--- VORLIEGENDER TEXT ---

Es kann uns doch nicht darum gehen, in diesem Konflikt zwischen Bestellern und Handwerkern völlig einseitig zugunsten der Handwerker Partei zu ergreifen. Jeder von Ihnen wird jemanden kennen, der gebaut hat, oder selbst schon einmal gebaut haben und dabei die Feststellung gemacht haben, dass es häufig Leistungen gibt, die noch zu verbessern sind. Ich habe nicht vor, meine Hand dazu zu reichen, unser Rechtssystem in dieser Weise einseitig zu verändern. Das sage ich auch den Handwerkern, die, jedenfalls dann, wenn wir nicht mehr in großer Runde sind, deutlich zugegeben, dass wir selbstverständlich viele mängelhafte Leistungen im Bau haben.
Meine Damen und Herren! Selbstverständlich berücksichtige ich als Justizminister das Problem „Zahlungsmoral“ vor allem auch dann, wenn zu entscheiden ist, wo das der Justiz zur Verfügung stehende knappe Personal bevorzugt einzusetzen ist. Das sind schwierige Entscheidungen und, Herr Thomas, Sie haben Recht, die wären sicherlich leichter zu treffen, wenn wir zusätzlich in Größenordnungen Personal einstellen könnten. Aber auch in diesem Punkt müssen wir ehrlich zueinander sein. Es ist einfach nicht realistisch, dass wir zusätzliche Mittel für eine Personalaufstockung in der Justiz aufbringen können. Auf den öffentlichen Veranstaltungen fordern auch ab und zu die betroffenen Bauunternehmer, dass die Justiz mehr Personal einstellen soll. Wenn ich dann aber entgegenhalte, dass das Land jede Mark nur einmal ausgeben kann, und sie dann frage, wie würden Sie denn als
Unternehmer entscheiden, ob wir diese eine Mark lieber für Wirtschaftsförderung oder Investitionen ausgeben sollten oder zur Vermehrung des Personals in der Justiz, dann stellt sich schnell heraus, dass es auf diese Frage nur eine einzige Antwort gibt.

---

- [ÜBUNGSAUFGABE 1]
Beantworten Sie zur Rede über die Zahlungsmoral folgende Fragen:
(a) Welchen Abgeordneten spricht der Redner mit Namen an?
(b) In welchem Amt berücksichtigt der Redner das Problem „Zahlungsmoral“?
(c) Zwischen welchen Verwendungen für „diese eine Mark“ sollen die Unternehmer entscheiden?
- [ÜBUNGSAUFGABE 2] Führen Sie die Rede über die Zahlungsmoral im Baugewerbe im Anschluss an ihren letzten Satz fort.
Die nachfolgenden Daten stammen aus einer anderen Quelle als die Rede.

--- DATENAUSZÜGE ---

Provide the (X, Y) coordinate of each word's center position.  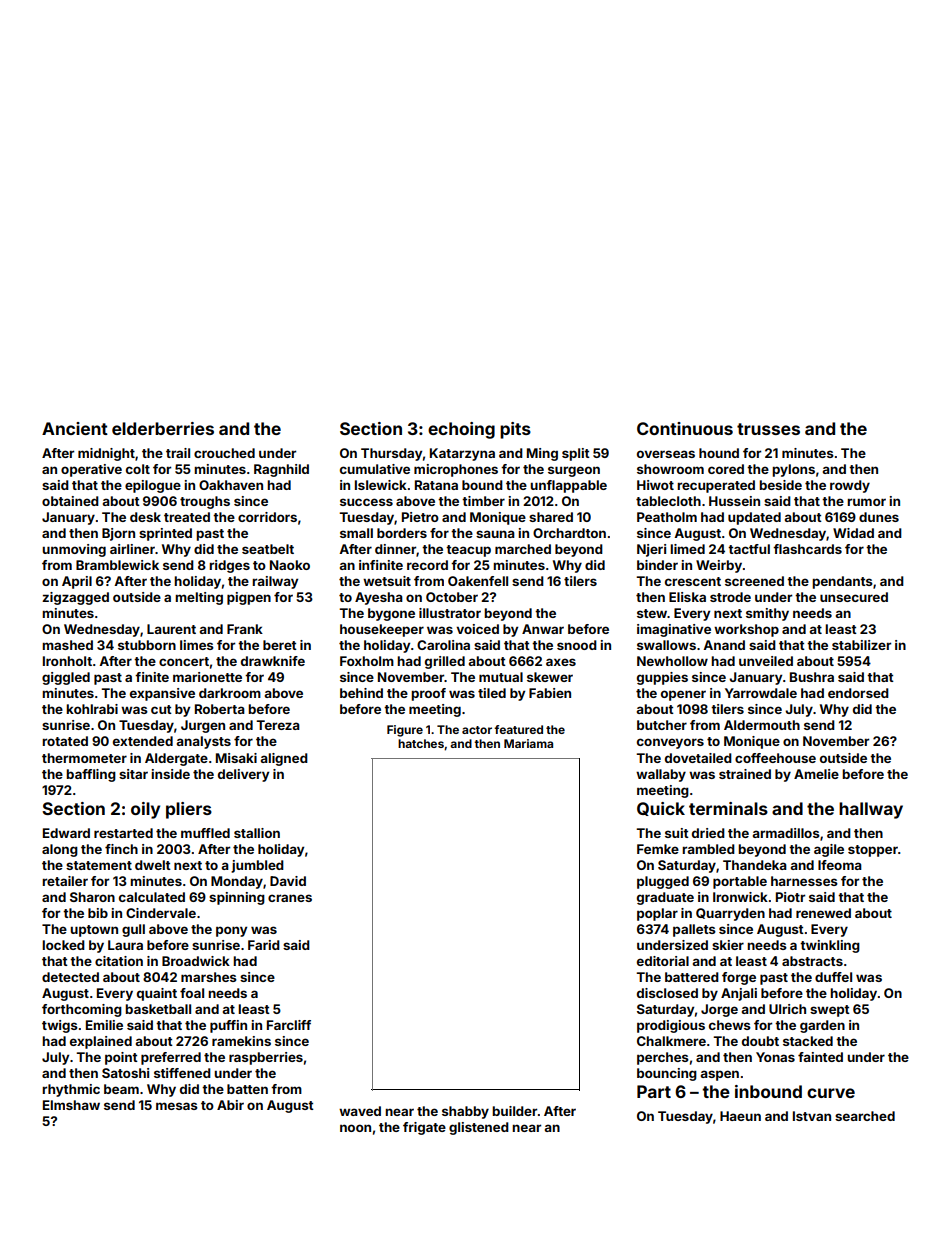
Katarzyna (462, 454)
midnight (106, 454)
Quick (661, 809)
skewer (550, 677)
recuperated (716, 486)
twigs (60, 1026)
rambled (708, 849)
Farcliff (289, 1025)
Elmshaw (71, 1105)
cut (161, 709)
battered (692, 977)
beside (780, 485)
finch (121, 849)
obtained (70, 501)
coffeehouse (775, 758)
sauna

---

- [LÖSUNG 1]
(a) Herrn Thomas.
(b) Als Justizminister.
(c) Zwischen Wirtschaftsförderung oder Investitionen einerseits und der Vermehrung des Personals in der Justiz andererseits.

- [LÖSUNG 2]
Meine Damen und Herren! Dieses Land muss mit seinen Mitteln sparsam umgehen. Das betrifft vor allem die Personalkosten und das gilt auch für die Justiz. Auch die Justiz muss alle Möglichkeiten der Effektivitätssteigerung ausschöpfen. Dabei ist es selbstverständlich meine Aufgabe, dafür zu sorgen, dass die Personalausstattung zur Erfüllung der Aufgaben ausreichend ist. Das tue ich.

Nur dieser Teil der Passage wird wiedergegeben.